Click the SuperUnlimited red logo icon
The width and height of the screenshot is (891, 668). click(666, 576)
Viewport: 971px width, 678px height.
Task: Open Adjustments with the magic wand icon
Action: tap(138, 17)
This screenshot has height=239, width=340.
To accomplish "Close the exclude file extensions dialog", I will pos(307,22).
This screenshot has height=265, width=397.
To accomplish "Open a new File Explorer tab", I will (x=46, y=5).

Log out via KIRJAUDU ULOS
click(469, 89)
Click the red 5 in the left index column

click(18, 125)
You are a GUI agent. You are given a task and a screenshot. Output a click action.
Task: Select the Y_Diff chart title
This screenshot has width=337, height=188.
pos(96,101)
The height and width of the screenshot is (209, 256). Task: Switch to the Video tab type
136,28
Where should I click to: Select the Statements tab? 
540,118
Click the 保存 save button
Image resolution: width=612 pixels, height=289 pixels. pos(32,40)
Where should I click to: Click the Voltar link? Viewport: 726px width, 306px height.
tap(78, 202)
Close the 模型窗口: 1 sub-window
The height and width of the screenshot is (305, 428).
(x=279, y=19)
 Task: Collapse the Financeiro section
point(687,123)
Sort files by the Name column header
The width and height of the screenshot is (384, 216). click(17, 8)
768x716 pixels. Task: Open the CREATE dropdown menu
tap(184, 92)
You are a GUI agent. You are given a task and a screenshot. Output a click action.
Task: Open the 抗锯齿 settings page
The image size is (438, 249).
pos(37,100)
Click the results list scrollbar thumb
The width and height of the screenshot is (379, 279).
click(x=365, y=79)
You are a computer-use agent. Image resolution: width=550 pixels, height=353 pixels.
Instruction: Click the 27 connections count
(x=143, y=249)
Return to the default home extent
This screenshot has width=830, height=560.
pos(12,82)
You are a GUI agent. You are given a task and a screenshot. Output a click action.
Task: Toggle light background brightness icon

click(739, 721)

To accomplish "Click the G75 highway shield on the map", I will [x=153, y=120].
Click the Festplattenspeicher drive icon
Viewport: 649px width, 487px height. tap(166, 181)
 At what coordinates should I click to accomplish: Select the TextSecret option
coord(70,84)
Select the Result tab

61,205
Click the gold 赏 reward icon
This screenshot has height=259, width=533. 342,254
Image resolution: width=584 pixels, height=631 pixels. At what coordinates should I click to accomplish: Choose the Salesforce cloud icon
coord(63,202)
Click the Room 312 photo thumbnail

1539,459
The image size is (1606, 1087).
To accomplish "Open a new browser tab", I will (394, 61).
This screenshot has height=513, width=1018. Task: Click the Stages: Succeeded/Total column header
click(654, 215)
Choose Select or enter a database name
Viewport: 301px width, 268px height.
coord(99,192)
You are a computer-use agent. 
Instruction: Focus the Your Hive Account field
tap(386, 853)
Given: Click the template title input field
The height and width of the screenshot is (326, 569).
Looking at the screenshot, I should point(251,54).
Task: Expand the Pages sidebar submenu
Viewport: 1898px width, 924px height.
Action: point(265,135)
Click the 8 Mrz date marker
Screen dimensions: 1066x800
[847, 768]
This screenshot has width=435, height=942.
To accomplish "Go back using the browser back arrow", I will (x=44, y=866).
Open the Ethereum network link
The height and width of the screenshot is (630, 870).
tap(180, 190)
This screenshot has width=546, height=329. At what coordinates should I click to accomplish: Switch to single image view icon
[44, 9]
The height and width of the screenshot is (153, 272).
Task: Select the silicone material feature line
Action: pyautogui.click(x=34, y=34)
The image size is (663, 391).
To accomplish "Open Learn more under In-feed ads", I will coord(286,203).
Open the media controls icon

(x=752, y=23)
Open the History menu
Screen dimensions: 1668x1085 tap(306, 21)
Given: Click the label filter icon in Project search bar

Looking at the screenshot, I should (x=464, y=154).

====

▶ [WHAT THE TASK REQUIRES] Write all of the entries out again, swapping "History" for "Bookmarks" and leaving every other character unchanged.

▶ [SOLUTION TO THIS TASK]
Click the SuperUnlimited red logo icon
The width and height of the screenshot is (891, 668). click(666, 576)
Viewport: 971px width, 678px height.
Task: Open Adjustments with the magic wand icon
Action: tap(138, 17)
This screenshot has height=239, width=340.
To accomplish "Close the exclude file extensions dialog", I will pos(307,22).
This screenshot has height=265, width=397.
To accomplish "Open a new File Explorer tab", I will (x=46, y=5).

Log out via KIRJAUDU ULOS
click(469, 89)
Click the red 5 in the left index column

click(18, 125)
You are a GUI agent. You are given a task and a screenshot. Output a click action.
Task: Select the Y_Diff chart title
This screenshot has width=337, height=188.
pos(96,101)
The height and width of the screenshot is (209, 256). Task: Switch to the Video tab type
136,28
Where should I click to: Select the Statements tab? 
540,118
Click the 保存 save button
Image resolution: width=612 pixels, height=289 pixels. pos(32,40)
Where should I click to: Click the Voltar link? Viewport: 726px width, 306px height.
tap(78, 202)
Close the 模型窗口: 1 sub-window
The height and width of the screenshot is (305, 428).
(x=279, y=19)
 Task: Collapse the Financeiro section
point(687,123)
Sort files by the Name column header
The width and height of the screenshot is (384, 216). click(17, 8)
768x716 pixels. Task: Open the CREATE dropdown menu
tap(184, 92)
You are a GUI agent. You are given a task and a screenshot. Output a click action.
Task: Open the 抗锯齿 settings page
The image size is (438, 249).
pos(37,100)
Click the results list scrollbar thumb
The width and height of the screenshot is (379, 279).
click(x=365, y=79)
You are a computer-use agent. Image resolution: width=550 pixels, height=353 pixels.
Instruction: Click the 27 connections count
(x=143, y=249)
Return to the default home extent
This screenshot has width=830, height=560.
pos(12,82)
You are a GUI agent. You are given a task and a screenshot. Output a click action.
Task: Toggle light background brightness icon

click(739, 721)

To accomplish "Click the G75 highway shield on the map", I will [x=153, y=120].
Click the Festplattenspeicher drive icon
Viewport: 649px width, 487px height. tap(166, 181)
 At what coordinates should I click to accomplish: Select the TextSecret option
coord(70,84)
Select the Result tab

61,205
Click the gold 赏 reward icon
This screenshot has height=259, width=533. 342,254
Image resolution: width=584 pixels, height=631 pixels. At what coordinates should I click to accomplish: Choose the Salesforce cloud icon
coord(63,202)
Click the Room 312 photo thumbnail

1539,459
The image size is (1606, 1087).
To accomplish "Open a new browser tab", I will (394, 61).
This screenshot has height=513, width=1018. Task: Click the Stages: Succeeded/Total column header
click(654, 215)
Choose Select or enter a database name
Viewport: 301px width, 268px height.
coord(99,192)
You are a computer-use agent. 
Instruction: Focus the Your Hive Account field
tap(386, 853)
Given: Click the template title input field
The height and width of the screenshot is (326, 569).
Looking at the screenshot, I should point(251,54).
Task: Expand the Pages sidebar submenu
Viewport: 1898px width, 924px height.
Action: point(265,135)
Click the 8 Mrz date marker
Screen dimensions: 1066x800
[847, 768]
This screenshot has width=435, height=942.
To accomplish "Go back using the browser back arrow", I will (x=44, y=866).
Open the Ethereum network link
The height and width of the screenshot is (630, 870).
tap(180, 190)
This screenshot has width=546, height=329. At what coordinates should I click to accomplish: Switch to single image view icon
[44, 9]
The height and width of the screenshot is (153, 272).
Task: Select the silicone material feature line
Action: pyautogui.click(x=34, y=34)
The image size is (663, 391).
To accomplish "Open Learn more under In-feed ads", I will coord(286,203).
Open the media controls icon

(x=752, y=23)
Open the Bookmarks menu
Screen dimensions: 1668x1085 tap(306, 21)
Given: Click the label filter icon in Project search bar

Looking at the screenshot, I should (x=464, y=154).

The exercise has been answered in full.